Questi i problemi aperti in relazione alle malattie professionali:
- “causalità multifattoriale (interazione tra fattori lavorativi e non) e causalità ‘debole’”: nel video, che vi invitiamo a visionare, l’autore fa alcuni esempi di causalità ‘debole’;
- “quali conseguenze sulla responsabilità dei nuovi modelli di causalità”? Ad esempio la causalità considerata probabilistica (dove una causa è un evento che aumenta la probabilità che un altro evento accada) cosa significa dal punto di vista della responsabilità?

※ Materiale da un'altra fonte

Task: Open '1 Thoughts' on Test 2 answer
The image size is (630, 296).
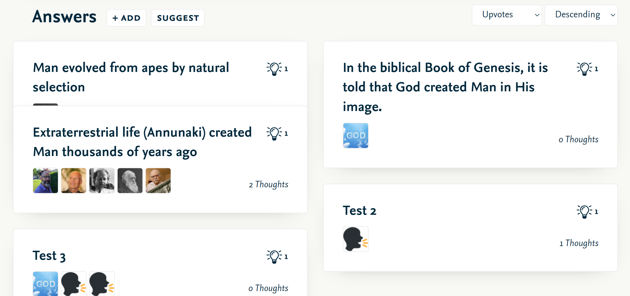Action: (579, 243)
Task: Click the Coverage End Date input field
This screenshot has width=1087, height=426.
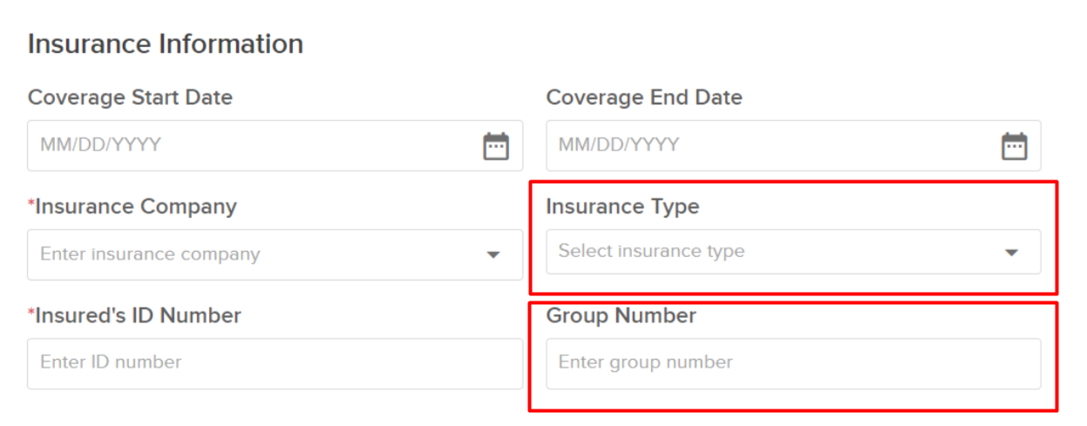Action: [x=793, y=145]
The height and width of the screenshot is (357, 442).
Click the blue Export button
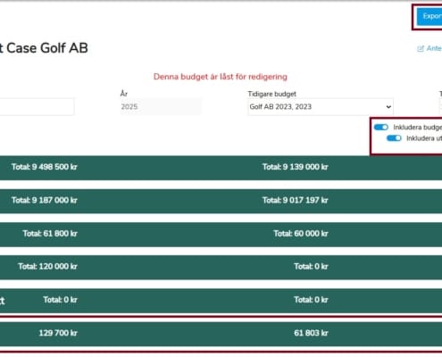point(429,16)
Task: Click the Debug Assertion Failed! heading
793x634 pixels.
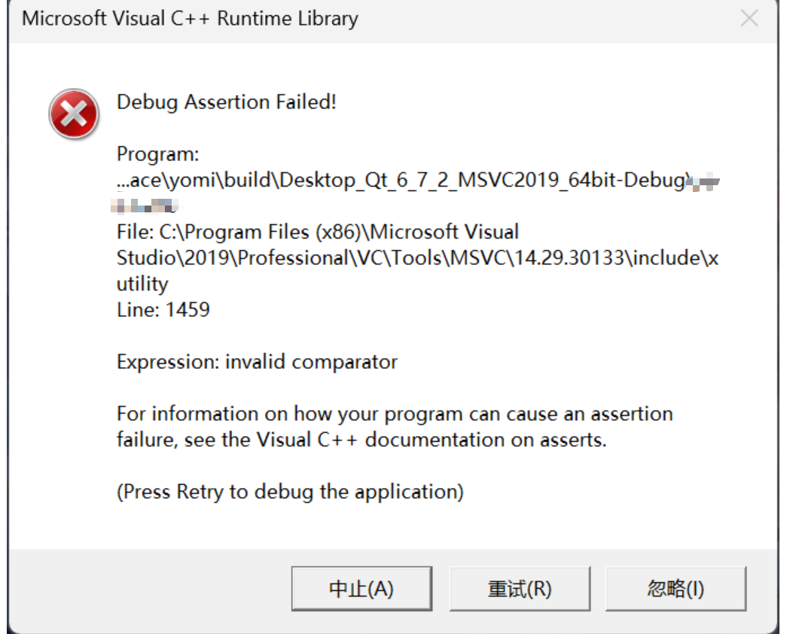Action: click(227, 102)
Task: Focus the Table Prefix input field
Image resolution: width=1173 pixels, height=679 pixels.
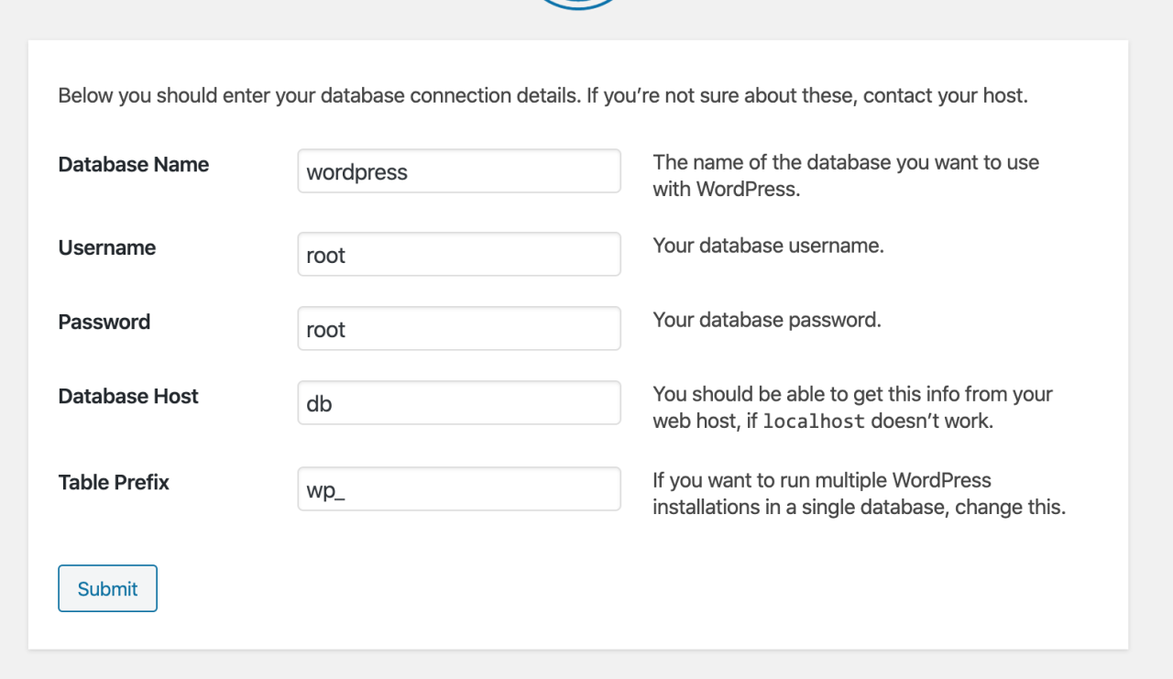Action: [x=459, y=489]
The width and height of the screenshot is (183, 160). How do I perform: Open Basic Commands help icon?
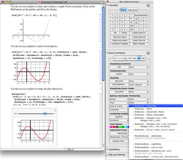click(x=148, y=53)
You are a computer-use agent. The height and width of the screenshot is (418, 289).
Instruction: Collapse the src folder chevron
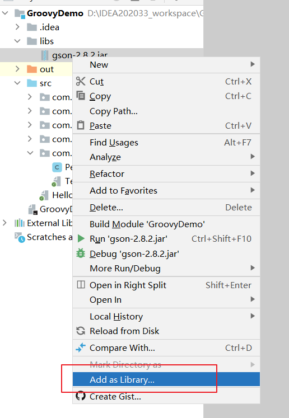(x=17, y=83)
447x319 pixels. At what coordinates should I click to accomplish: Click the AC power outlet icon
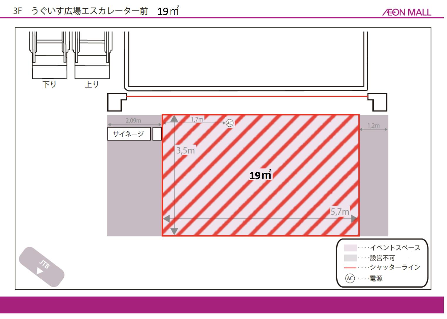(230, 123)

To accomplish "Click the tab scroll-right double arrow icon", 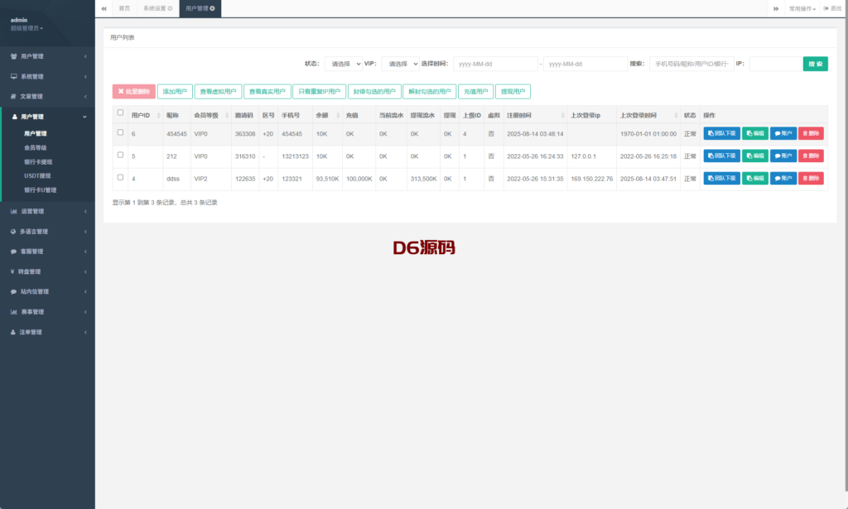I will coord(776,8).
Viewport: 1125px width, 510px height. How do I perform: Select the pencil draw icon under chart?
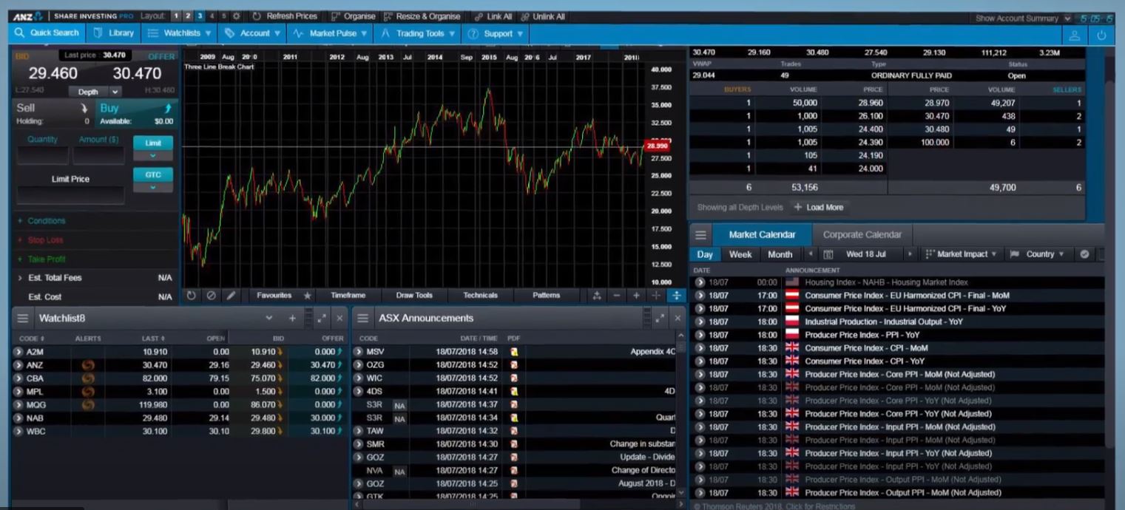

- “modelli di tutela impostati al tempo delle malattie professionali “classiche” (silicosi, intossicazioni) sono ancora adeguati”?
 
Arrivando ai possibili aspetti positivi del lavoro, il relatore ricorda che il lavoro può essere utilizzato come fattore di promozione della salute:
- alcuni dati mostrano come all’aumentare della condizione di precarietà del rapporto tra la persona e il lavoro aumenta il rischio di mortalità e certe attività lavorativa sembrano essere collegate a speranze di vita più alte;
- “è da tempo noto l’effetto ‘lavoratore sano’ per cui lo stato di salute di una popolazione di lavoratori è in genere migliore di quello di chi non lavora”;
- “non sono noti con certezza i fattori collegati al lavoro che determinano un miglioramento dello stato di salute”;
- alcuni fattori materiali sono: reddito; attività fisica; astensione dal fumo (in alcuni settori); controlli medici regolari (forse). Altri immateriali sono: identità, rapporti sociali, soddisfazione,…
 
É possibile migliorare la produttività del lavoro attraverso la promozione della salute (work-ability). Questi alcuni dati, riportati dal relatore, relativi all’ Unione Europea:
- l’Unione Europea è considerata “la nazione più anziana: l’età media salirà dagli attuali 38 anni a oltre 52 nel 2050” (la stessa cosa ad esempio non varrà per gli Stati Uniti grazie al flusso migratorio);
- nello stesso periodo il rapporto lavoratori attivi/in pensione scenderà da 4:1 a 2:1;
- l’OCSE stima che solo il 39% degli europei tra i 55 e i 64 anni lavori;
- secondo la Commissione Europea la popolazione in età lavorativa scenderà di 48 milioni tra il 2010 e il 2050 (gli anziani saliranno di 78 milioni);
- l’Unione Europea è anche la nazione che vanta la popolazione con il livello di istruzione più elevato nel mondo (e quindi anche la forza lavoro più istruita);
- studi scientifici in diversi campi dimostrano una forte correlazione tra: Istruzione, Lavoro, Reddito e Salute.
Viene poi segnalato che:
- “la formazione di un lavoratore europeo ha costi molto elevati rispetto alle economie emergenti e quindi il suo ‘costo di sostituzione’ è un onere sociale enorme;
- promuovere la ‘ work-ability’ ovvero la capacità di essere produttivi nell’attività lavorativa è un fondamentale interesse delle società più anziane (Europa, Giappone) per rimanere competitivi nel mercato globale”.
 
La relazione si conclude con un piccolo epilogo sui fattori psicosociali:
- “la ricerca scientifica non è solo capace di migliorare la tecnologia, ma può aiutarci a comprendere fatti importanti per lo sviluppo della società nel suo complesso, anche in ambiti particolari;
- anche aspetti considerati squisitamente appartenenti alla sfera dell’etica, come ad esempio l’equità (organizzativa), si prestano ad essere indagati scientificamente …”.
In conclusione viene infatti presentato un interessante studio in relazione all’avversione dell’iniquità come spiegazione della cooperazione tra alcune specie di esseri viventi.